Surgical Cut Suits introduced to Army training tool kits for medics

300th Mobile Public Affairs Detachment
Story by Spc. Andrew Baba

Date: 07.25.2014
Posted: 07.30.2014 12:19
News ID: 137722

FORT HUNTER LIGGETT, Calif. – The Army has introduced surgical cut suits to enable doctors, nurses and medics to better simulate battlefield trauma procedures. The Army has been using this training aid for few years, but has never used it in a Warrior Exercise (WAREX). WAREX 91 14-03 is the first time cut suits were used.

A company called Strategic Operations manufactures the surgical cut suits. Each cut suit weighs about 35 pounds and consists of a vest that is Kevlar-lined, with simulated internal organs found in the chest and abdomen. A cut suit is designed to simulate a variety of different injuries found on the battlefield and can be made to bleed when the surgeon cuts into them.

In the past, Soldiers in medical units used mannequins for their training exercises. Training scenarios that could not be simulated using mannequins had to be described in the best way possible.

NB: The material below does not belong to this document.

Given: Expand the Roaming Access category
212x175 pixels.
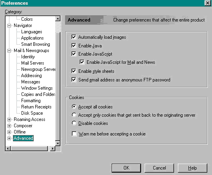Looking at the screenshot, I should click(9, 119).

“In the past, the surgical department didn’t have a way of really training, so in all surgical training exercises every scenario was simulated or described verbally,” said 1st Lt. Bany Zinter of the Medical Readiness and Training Command, San Antonio Texas. “With the cut suit, you could practice anything you would do to a regular patient in surgery,” said Zinter.

Having the cut suit enables the operating room technicians, nurses and doctors to actually be able to cut the bowel, to suture, to stop the bleeding and to experience most of the surgical procedures.

“It’s a really nice tool to have to help Soldiers practice how they would better take care of their patients on the battlefield,” Zinter said.

The introduction of cut suits makes training exercises more convenient because it is now possible to practice as many different injuries as the battlefield may present, said Col. George Newton, a plastic surgeon with the 94th Combat Support Hospital (CSH), Seagoville, Texas. “The first time I saw a cut suit was actually yesterday, and I have been impressed with it.”

“The convenient thing about the cut suit for both the surgeon as well as the scrub personnel is, you actually can make incisions on it, you can make it bleed, you can make injuries to different organs that need to be repaired,” Newton said. “It is very a helpful tool for battlefield medicine, because it more closely simulates actual battlefield injuries. In this training we were able to use the cut suit to simulate a surgical treatment of liver laceration and a splenectomy.”

There are other advantages to using cut suits from an investment perspective: they can be reused.

“The beauty of the cut suit is that they are reusable, and we have been adequately trained on how to use and maintain them,” said Zinter.

“They are created out of silicon, so any injury made on them can be repaired using matching color silicon. We can put all the internal organs and the skin back together at our work site, and make them ready for use in future training exercises.”